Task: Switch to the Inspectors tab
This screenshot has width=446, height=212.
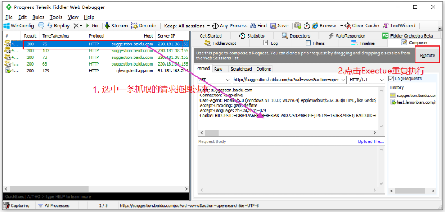Action: 296,36
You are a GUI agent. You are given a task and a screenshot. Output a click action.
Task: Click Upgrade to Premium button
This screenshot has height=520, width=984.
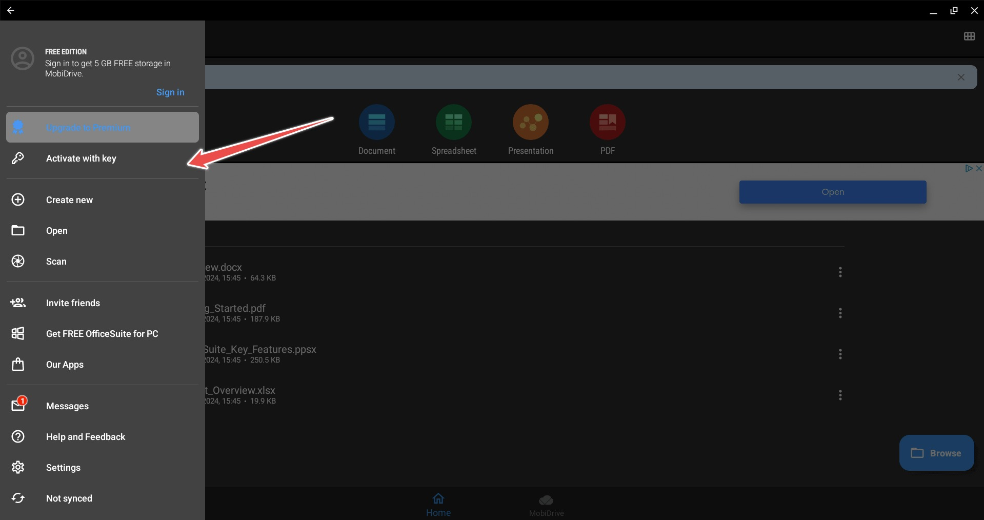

**WHAT NEEDS TO BE DONE**. In your copy, exclude the pictures and repeat each entry above exactly.

**TASK RESULT**.
Task: Switch to the Inspectors tab
This screenshot has width=446, height=212.
Action: 296,36
You are a GUI agent. You are given a task and a screenshot. Output a click action.
Task: Click Upgrade to Premium button
This screenshot has height=520, width=984.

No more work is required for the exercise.